During the 1970s and 1980s, the work of Lev Vygotsky (1962) began to be more widely known in the United States. Vygotsky’s research promoted a view of learning based on both individual and social construction, and showed the importance of social functions in supporting and extending learning. Language, tools, and social interactions all assist children in acquiring skills and concepts. For example, a problem that seems beyond the capabilities of a child working alone with paper and pencil can often be solved when appropriate manipulatives are available. When children interact with each other or with adults, then their learning potential, what Vygotsky called the “zone of proximal development,” is extended, increasing both the types of tasks that can be accomplished and the amount of learning that takes place. Early learning appears to be greatly enhanced by ongoing interactions between children and their world, including adults in that world. Talking about ideas, with informal error corrections by adults and peers, is often as important as thinking about ideas, and conversations can gradually become internal dialogues that guide the child’s progress through a problem.

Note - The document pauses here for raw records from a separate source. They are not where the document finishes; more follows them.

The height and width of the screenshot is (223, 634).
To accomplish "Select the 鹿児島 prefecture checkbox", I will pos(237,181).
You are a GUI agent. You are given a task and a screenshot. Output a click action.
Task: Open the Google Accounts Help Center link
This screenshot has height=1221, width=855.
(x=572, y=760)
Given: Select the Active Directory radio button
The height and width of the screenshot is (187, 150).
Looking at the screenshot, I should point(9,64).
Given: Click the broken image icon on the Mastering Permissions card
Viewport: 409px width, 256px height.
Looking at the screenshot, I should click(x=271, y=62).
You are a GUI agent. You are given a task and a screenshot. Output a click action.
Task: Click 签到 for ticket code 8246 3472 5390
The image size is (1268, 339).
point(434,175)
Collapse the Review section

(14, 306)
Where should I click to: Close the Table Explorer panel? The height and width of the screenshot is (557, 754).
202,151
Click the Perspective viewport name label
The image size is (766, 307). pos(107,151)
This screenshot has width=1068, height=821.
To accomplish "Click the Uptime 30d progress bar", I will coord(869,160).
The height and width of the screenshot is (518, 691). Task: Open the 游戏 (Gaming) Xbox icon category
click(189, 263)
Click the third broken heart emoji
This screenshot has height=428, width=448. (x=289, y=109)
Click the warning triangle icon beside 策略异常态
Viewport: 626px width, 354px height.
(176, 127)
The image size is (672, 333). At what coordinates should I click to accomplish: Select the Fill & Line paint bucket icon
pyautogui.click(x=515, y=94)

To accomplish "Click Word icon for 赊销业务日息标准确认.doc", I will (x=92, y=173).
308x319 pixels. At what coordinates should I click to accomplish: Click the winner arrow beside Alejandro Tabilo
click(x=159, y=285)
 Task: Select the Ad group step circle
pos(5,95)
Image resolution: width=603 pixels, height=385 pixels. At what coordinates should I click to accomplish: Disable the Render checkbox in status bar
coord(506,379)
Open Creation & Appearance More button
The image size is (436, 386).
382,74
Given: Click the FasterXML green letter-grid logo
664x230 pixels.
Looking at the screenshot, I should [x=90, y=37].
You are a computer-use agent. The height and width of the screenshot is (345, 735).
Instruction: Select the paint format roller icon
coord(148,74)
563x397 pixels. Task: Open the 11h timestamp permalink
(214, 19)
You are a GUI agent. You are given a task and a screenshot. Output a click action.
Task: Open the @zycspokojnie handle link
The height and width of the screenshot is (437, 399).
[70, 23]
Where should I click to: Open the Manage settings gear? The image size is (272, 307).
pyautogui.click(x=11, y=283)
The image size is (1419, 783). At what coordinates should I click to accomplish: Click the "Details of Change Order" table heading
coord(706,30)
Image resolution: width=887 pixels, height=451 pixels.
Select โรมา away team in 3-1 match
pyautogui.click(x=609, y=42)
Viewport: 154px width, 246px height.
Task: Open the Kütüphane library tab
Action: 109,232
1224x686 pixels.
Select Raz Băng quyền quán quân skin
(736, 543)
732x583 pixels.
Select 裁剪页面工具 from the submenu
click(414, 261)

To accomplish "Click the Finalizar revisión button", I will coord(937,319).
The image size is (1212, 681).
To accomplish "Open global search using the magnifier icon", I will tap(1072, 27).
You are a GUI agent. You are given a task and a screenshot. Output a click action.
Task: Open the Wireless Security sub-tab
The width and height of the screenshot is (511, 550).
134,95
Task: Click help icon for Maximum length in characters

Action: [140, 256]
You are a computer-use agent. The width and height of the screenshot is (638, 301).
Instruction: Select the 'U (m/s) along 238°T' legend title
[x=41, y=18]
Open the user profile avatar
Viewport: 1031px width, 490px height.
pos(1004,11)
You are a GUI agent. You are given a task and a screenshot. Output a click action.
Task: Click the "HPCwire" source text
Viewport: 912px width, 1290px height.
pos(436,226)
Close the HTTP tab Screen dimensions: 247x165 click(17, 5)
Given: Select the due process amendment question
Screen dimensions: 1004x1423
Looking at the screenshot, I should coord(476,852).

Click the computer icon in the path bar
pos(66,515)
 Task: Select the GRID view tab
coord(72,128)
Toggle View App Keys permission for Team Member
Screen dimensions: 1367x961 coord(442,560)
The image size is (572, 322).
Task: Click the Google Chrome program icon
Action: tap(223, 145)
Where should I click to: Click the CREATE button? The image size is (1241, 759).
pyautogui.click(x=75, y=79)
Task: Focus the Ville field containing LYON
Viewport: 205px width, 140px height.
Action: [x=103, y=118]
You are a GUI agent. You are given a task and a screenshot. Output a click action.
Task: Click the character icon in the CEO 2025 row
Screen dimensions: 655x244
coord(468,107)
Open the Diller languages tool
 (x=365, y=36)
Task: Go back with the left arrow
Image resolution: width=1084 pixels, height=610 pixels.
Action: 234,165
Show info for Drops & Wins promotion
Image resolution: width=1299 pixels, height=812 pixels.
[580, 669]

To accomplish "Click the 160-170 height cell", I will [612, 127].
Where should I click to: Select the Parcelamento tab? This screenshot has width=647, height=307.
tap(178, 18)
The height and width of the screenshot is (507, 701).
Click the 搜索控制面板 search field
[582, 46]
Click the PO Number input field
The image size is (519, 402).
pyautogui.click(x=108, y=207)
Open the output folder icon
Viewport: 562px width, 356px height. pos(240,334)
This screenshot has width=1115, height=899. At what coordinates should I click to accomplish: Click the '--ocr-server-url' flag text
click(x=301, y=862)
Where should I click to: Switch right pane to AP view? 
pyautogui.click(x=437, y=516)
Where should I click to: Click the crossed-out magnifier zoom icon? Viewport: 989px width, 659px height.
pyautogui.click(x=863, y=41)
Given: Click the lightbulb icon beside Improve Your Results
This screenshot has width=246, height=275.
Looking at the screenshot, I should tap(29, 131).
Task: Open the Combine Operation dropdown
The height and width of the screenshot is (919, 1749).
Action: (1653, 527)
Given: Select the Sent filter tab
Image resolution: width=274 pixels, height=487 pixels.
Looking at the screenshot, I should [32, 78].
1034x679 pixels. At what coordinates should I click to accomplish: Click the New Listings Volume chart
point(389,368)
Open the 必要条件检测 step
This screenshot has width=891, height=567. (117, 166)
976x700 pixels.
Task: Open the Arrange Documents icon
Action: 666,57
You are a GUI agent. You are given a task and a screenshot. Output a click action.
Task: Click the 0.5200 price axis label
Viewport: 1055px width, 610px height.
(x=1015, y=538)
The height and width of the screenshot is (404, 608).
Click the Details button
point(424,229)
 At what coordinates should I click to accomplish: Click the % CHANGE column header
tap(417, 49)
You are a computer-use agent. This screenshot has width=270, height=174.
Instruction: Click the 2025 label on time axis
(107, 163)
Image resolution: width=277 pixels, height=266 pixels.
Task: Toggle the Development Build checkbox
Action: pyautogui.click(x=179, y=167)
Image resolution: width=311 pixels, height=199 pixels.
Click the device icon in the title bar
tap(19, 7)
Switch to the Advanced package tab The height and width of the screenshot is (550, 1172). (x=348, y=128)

Interviews conducted by Bell and Bell (1988) confirmed the relationships between developing mathematical capabilities and social situations. Questions that seemed beyond primary children’s capabilities were often solved during the interview. Children would say, “I didn’t know I could do that!” The availability of tools further extended what a child could explain, and a simple rephrasing of a question often made it quite understandable. For example, children who could not make sense of the symbol “1/2” or of the expression “12 divided by 3” could easily respond correctly to the request, “Please give me half of these blocks” or “Share these blocks among you, me, and my friend [a doll].” While learning and understanding are sometimes individual activities, they are often social activities, greatly influenced by the situation, the language used, and the materials available.

The Johnson brothers also began to publish their pioneering work on cooperative learning during the 1970s (Johnson & Johnson, 1974, 1978).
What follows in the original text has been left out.